PROBLEM STATEMENT – Show, from the entries below, every line in which "agent" appears.

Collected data
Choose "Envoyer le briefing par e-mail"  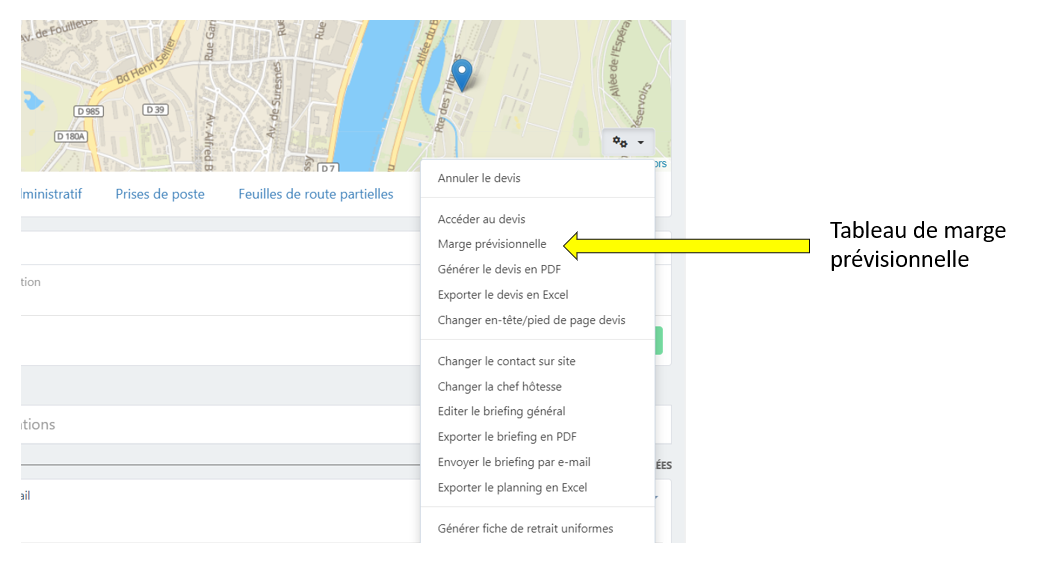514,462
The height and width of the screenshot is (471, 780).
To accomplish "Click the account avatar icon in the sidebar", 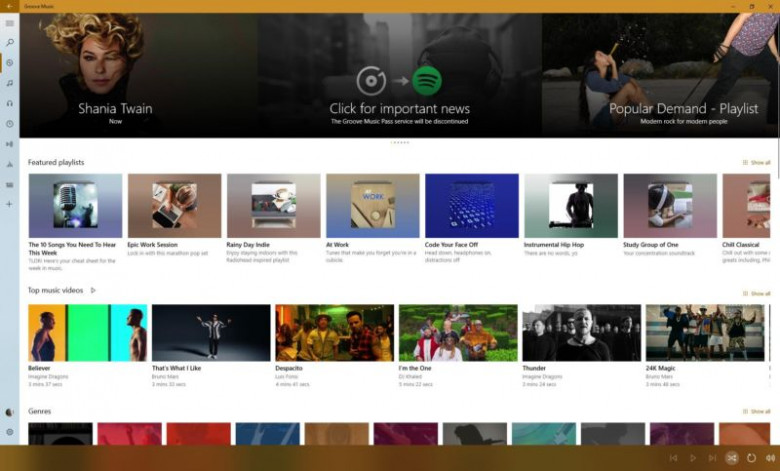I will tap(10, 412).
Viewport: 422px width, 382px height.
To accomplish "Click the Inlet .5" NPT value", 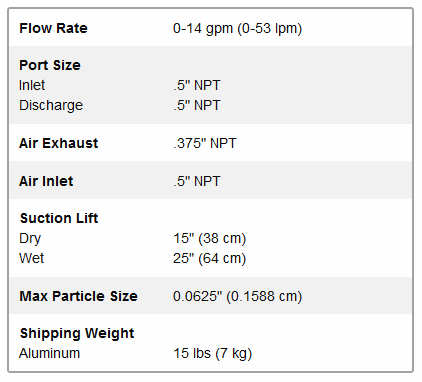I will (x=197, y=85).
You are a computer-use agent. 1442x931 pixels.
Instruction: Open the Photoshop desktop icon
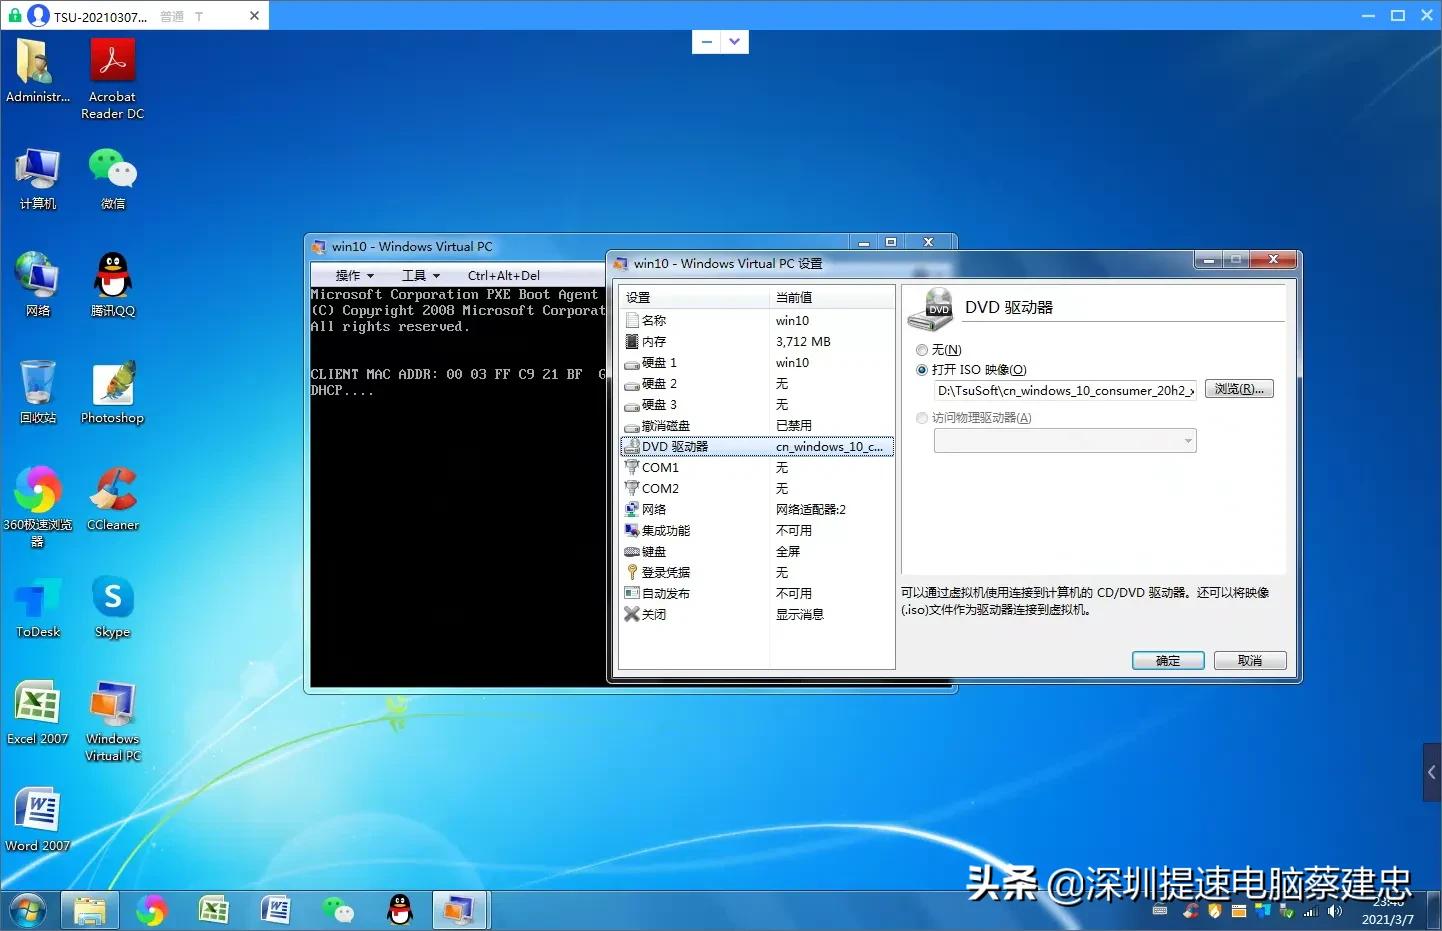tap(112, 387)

---

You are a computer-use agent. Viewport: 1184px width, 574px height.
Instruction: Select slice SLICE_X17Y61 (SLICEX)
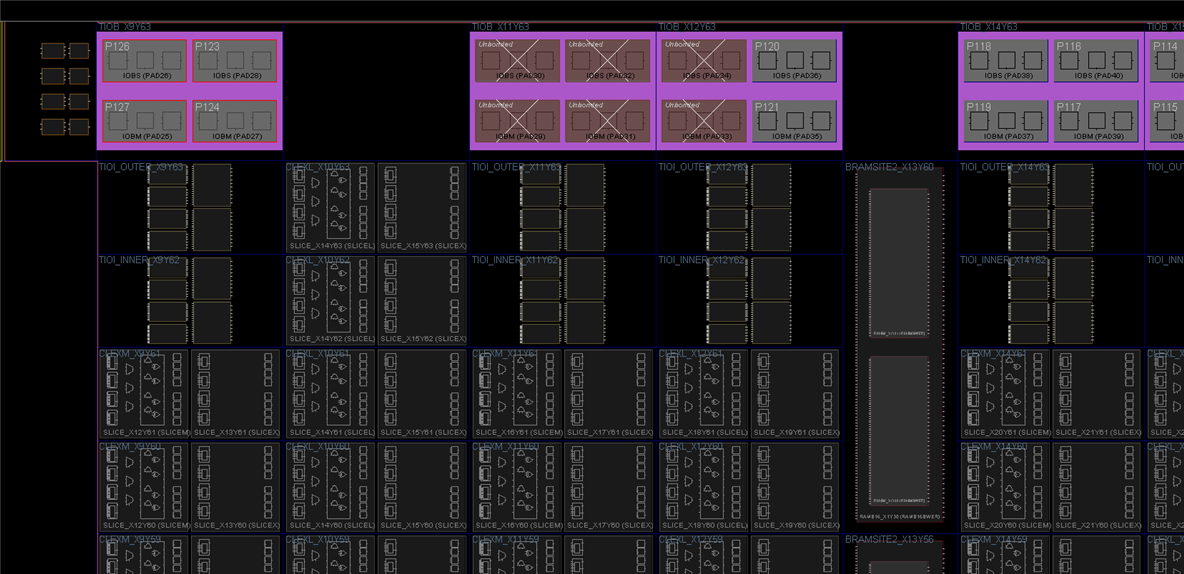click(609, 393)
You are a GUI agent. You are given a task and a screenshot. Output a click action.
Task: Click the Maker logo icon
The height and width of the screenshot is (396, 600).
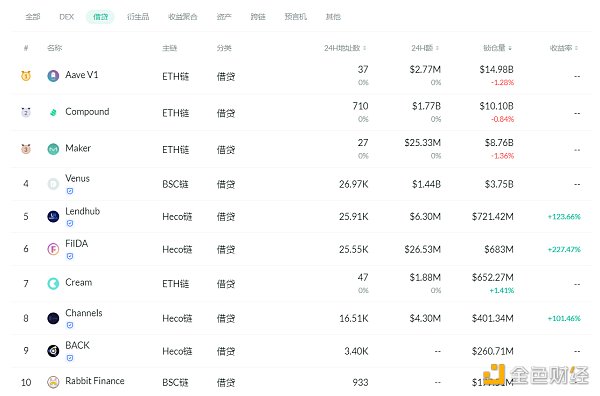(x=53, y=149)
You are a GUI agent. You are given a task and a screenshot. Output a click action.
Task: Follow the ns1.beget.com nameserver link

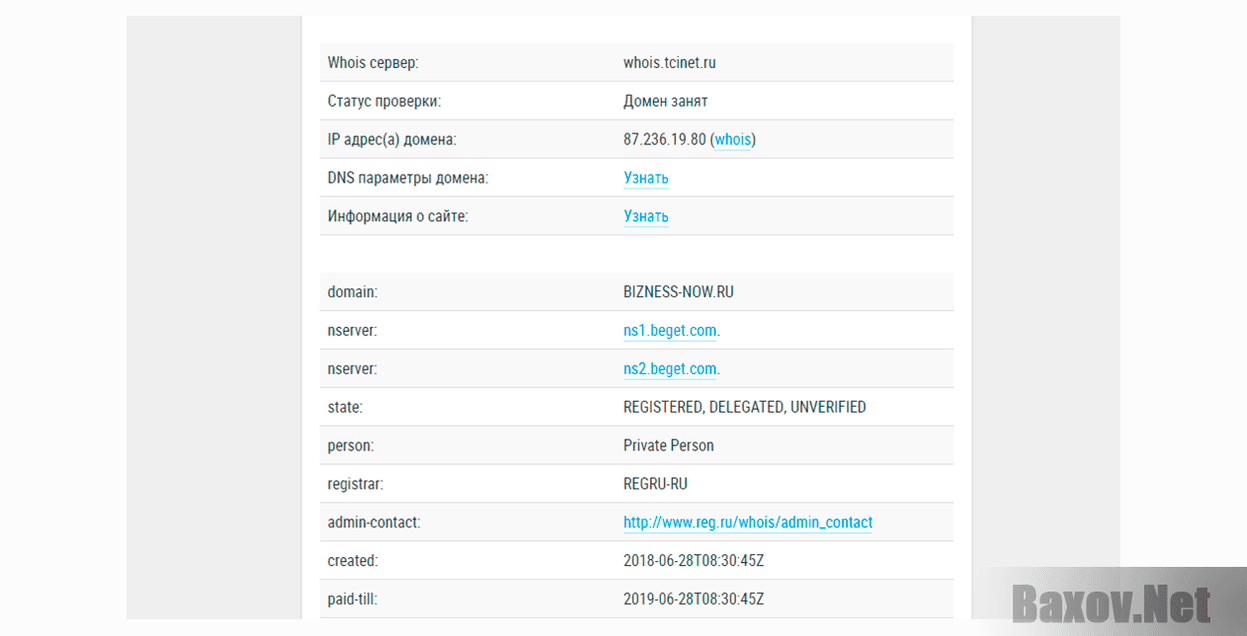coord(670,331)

RESPONSE FOR THIS EXERCISE –
You are a computer-use agent. 1442x931 pixels.
You are a computer-use agent. Viewport: 1184px width, 574px height.
You are a GUI agent. You are given a task and a screenshot. Output a click action.
You are a GUI agent. You are given a task and a screenshot. Output a click action.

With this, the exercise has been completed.